> _Task_
Give the lines below as a JSON list of strings, one string per line, leaving out any blank lines.

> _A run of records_
##########

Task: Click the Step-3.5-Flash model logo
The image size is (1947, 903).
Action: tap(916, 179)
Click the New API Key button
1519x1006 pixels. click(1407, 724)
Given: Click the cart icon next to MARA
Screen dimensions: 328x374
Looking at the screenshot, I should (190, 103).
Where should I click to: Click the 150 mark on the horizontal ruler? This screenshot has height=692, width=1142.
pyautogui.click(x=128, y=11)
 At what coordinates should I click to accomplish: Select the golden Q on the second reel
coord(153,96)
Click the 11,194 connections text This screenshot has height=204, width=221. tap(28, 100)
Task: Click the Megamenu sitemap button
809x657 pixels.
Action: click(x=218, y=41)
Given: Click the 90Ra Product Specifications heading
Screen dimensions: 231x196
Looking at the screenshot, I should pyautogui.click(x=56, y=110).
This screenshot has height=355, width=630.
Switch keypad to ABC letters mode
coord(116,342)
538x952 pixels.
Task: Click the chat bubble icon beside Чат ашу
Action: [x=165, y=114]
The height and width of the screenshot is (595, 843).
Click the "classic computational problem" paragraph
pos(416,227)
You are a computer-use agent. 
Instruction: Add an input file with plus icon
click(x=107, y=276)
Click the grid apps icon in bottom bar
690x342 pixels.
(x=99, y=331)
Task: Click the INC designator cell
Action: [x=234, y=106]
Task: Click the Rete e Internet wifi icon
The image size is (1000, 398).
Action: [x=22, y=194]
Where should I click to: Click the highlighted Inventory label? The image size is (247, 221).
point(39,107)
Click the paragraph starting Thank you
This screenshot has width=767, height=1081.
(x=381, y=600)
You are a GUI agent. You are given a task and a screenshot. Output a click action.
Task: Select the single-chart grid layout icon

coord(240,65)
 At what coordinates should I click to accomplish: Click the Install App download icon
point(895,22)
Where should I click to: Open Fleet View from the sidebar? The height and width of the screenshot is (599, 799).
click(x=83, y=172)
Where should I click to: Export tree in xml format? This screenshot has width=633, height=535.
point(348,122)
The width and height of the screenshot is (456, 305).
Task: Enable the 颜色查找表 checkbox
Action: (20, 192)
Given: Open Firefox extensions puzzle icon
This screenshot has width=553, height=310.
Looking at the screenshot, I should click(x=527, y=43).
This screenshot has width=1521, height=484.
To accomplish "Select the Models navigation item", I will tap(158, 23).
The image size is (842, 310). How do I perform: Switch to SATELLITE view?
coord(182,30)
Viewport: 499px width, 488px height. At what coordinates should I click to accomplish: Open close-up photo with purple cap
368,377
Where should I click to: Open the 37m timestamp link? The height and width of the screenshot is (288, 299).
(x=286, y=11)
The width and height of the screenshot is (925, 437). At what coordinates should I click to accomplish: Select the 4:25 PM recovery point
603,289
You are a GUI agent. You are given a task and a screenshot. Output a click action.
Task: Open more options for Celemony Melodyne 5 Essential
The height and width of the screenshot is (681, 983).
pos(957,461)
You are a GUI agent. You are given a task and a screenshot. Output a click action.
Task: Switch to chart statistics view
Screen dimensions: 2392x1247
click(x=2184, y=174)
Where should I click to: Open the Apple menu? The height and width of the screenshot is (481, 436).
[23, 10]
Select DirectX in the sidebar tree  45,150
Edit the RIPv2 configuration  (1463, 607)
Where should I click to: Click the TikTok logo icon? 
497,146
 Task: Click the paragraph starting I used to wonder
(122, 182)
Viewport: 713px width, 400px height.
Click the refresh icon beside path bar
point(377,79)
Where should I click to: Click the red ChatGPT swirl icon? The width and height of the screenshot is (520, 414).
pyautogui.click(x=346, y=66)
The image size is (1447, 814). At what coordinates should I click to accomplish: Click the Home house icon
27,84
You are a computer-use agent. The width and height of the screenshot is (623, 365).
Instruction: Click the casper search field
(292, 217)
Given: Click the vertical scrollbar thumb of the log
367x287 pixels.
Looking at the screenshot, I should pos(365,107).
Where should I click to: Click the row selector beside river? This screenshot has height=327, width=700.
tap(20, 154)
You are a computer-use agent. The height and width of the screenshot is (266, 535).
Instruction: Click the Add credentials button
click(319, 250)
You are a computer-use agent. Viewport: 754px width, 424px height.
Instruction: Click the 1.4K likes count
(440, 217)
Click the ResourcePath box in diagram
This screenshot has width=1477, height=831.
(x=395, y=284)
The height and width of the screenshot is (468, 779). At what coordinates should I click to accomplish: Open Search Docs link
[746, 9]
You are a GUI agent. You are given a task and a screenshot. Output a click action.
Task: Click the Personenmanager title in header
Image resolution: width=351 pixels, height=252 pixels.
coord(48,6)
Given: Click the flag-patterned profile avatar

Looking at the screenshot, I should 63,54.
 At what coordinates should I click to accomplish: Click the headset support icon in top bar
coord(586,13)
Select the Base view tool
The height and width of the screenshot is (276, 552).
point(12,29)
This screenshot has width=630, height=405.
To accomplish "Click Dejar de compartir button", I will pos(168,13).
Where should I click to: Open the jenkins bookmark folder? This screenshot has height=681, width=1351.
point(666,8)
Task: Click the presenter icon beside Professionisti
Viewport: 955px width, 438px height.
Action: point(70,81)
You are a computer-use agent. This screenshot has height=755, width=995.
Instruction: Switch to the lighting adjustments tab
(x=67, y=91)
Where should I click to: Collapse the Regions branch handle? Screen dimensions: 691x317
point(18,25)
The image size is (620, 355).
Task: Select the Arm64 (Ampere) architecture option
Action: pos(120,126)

##########

> _Worked solution_
[
  "Task: Click the Step-3.5-Flash model logo",
  "The image size is (1947, 903).",
  "Action: tap(916, 179)",
  "Click the New API Key button",
  "1519x1006 pixels. click(1407, 724)",
  "Given: Click the cart icon next to MARA",
  "Screen dimensions: 328x374",
  "Looking at the screenshot, I should (190, 103).",
  "Where should I click to: Click the 150 mark on the horizontal ruler? This screenshot has height=692, width=1142.",
  "pyautogui.click(x=128, y=11)",
  " At what coordinates should I click to accomplish: Select the golden Q on the second reel",
  "coord(153,96)",
  "Click the 11,194 connections text This screenshot has height=204, width=221. tap(28, 100)",
  "Task: Click the Megamenu sitemap button",
  "809x657 pixels.",
  "Action: click(x=218, y=41)",
  "Given: Click the 90Ra Product Specifications heading",
  "Screen dimensions: 231x196",
  "Looking at the screenshot, I should pyautogui.click(x=56, y=110).",
  "This screenshot has height=355, width=630.",
  "Switch keypad to ABC letters mode",
  "coord(116,342)",
  "538x952 pixels.",
  "Task: Click the chat bubble icon beside Чат ашу",
  "Action: [x=165, y=114]",
  "The height and width of the screenshot is (595, 843).",
  "Click the \"classic computational problem\" paragraph",
  "pos(416,227)",
  "You are a computer-use agent. ",
  "Instruction: Add an input file with plus icon",
  "click(x=107, y=276)",
  "Click the grid apps icon in bottom bar",
  "690x342 pixels.",
  "(x=99, y=331)",
  "Task: Click the INC designator cell",
  "Action: [x=234, y=106]",
  "Task: Click the Rete e Internet wifi icon",
  "The image size is (1000, 398).",
  "Action: [x=22, y=194]",
  "Where should I click to: Click the highlighted Inventory label? The image size is (247, 221).",
  "point(39,107)",
  "Click the paragraph starting Thank you",
  "This screenshot has width=767, height=1081.",
  "(x=381, y=600)",
  "You are a GUI agent. You are given a task and a screenshot. Output a click action.",
  "Task: Select the single-chart grid layout icon",
  "coord(240,65)",
  " At what coordinates should I click to accomplish: Click the Install App download icon",
  "point(895,22)",
  "Where should I click to: Open Fleet View from the sidebar? The height and width of the screenshot is (599, 799).",
  "click(x=83, y=172)",
  "Where should I click to: Export tree in xml format? This screenshot has width=633, height=535.",
  "point(348,122)",
  "The width and height of the screenshot is (456, 305).",
  "Task: Enable the 颜色查找表 checkbox",
  "Action: (20, 192)",
  "Given: Open Firefox extensions puzzle icon",
  "This screenshot has width=553, height=310.",
  "Looking at the screenshot, I should click(x=527, y=43).",
  "This screenshot has width=1521, height=484.",
  "To accomplish \"Select the Models navigation item\", I will tap(158, 23).",
  "The image size is (842, 310). How do I perform: Switch to SATELLITE view?",
  "coord(182,30)",
  "Viewport: 499px width, 488px height. At what coordinates should I click to accomplish: Open close-up photo with purple cap",
  "368,377",
  "Where should I click to: Open the 37m timestamp link? The height and width of the screenshot is (288, 299).",
  "(x=286, y=11)",
  "The width and height of the screenshot is (925, 437). At what coordinates should I click to accomplish: Select the 4:25 PM recovery point",
  "603,289",
  "You are a GUI agent. You are given a task and a screenshot. Output a click action.",
  "Task: Open more options for Celemony Melodyne 5 Essential",
  "The height and width of the screenshot is (681, 983).",
  "pos(957,461)",
  "You are a GUI agent. You are given a task and a screenshot. Output a click action.",
  "Task: Switch to chart statistics view",
  "Screen dimensions: 2392x1247",
  "click(x=2184, y=174)",
  "Where should I click to: Open the Apple menu? The height and width of the screenshot is (481, 436).",
  "[23, 10]",
  "Select DirectX in the sidebar tree  45,150",
  "Edit the RIPv2 configuration  (1463, 607)",
  "Where should I click to: Click the TikTok logo icon? ",
  "497,146",
  " Task: Click the paragraph starting I used to wonder",
  "(122, 182)",
  "Viewport: 713px width, 400px height.",
  "Click the refresh icon beside path bar",
  "point(377,79)",
  "Where should I click to: Click the red ChatGPT swirl icon? The width and height of the screenshot is (520, 414).",
  "pyautogui.click(x=346, y=66)",
  "The image size is (1447, 814). At what coordinates should I click to accomplish: Click the Home house icon",
  "27,84",
  "You are a computer-use agent. The width and height of the screenshot is (623, 365).",
  "Instruction: Click the casper search field",
  "(292, 217)",
  "Given: Click the vertical scrollbar thumb of the log",
  "367x287 pixels.",
  "Looking at the screenshot, I should pos(365,107).",
  "Where should I click to: Click the row selector beside river? This screenshot has height=327, width=700.",
  "tap(20, 154)",
  "You are a computer-use agent. The height and width of the screenshot is (266, 535).",
  "Instruction: Click the Add credentials button",
  "click(319, 250)",
  "You are a computer-use agent. Viewport: 754px width, 424px height.",
  "Instruction: Click the 1.4K likes count",
  "(440, 217)",
  "Click the ResourcePath box in diagram",
  "This screenshot has width=1477, height=831.",
  "(x=395, y=284)",
  "The height and width of the screenshot is (468, 779). At what coordinates should I click to accomplish: Open Search Docs link",
  "[746, 9]",
  "You are a GUI agent. You are given a task and a screenshot. Output a click action.",
  "Task: Click the Personenmanager title in header",
  "Image resolution: width=351 pixels, height=252 pixels.",
  "coord(48,6)",
  "Given: Click the flag-patterned profile avatar",
  "Looking at the screenshot, I should 63,54.",
  " At what coordinates should I click to accomplish: Click the headset support icon in top bar",
  "coord(586,13)",
  "Select the Base view tool",
  "The height and width of the screenshot is (276, 552).",
  "point(12,29)",
  "This screenshot has width=630, height=405.",
  "To accomplish \"Click Dejar de compartir button\", I will pos(168,13).",
  "Where should I click to: Open the jenkins bookmark folder? This screenshot has height=681, width=1351.",
  "point(666,8)",
  "Task: Click the presenter icon beside Professionisti",
  "Viewport: 955px width, 438px height.",
  "Action: point(70,81)",
  "You are a computer-use agent. This screenshot has height=755, width=995.",
  "Instruction: Switch to the lighting adjustments tab",
  "(x=67, y=91)",
  "Where should I click to: Collapse the Regions branch handle? Screen dimensions: 691x317",
  "point(18,25)",
  "The image size is (620, 355).",
  "Task: Select the Arm64 (Ampere) architecture option",
  "Action: pos(120,126)"
]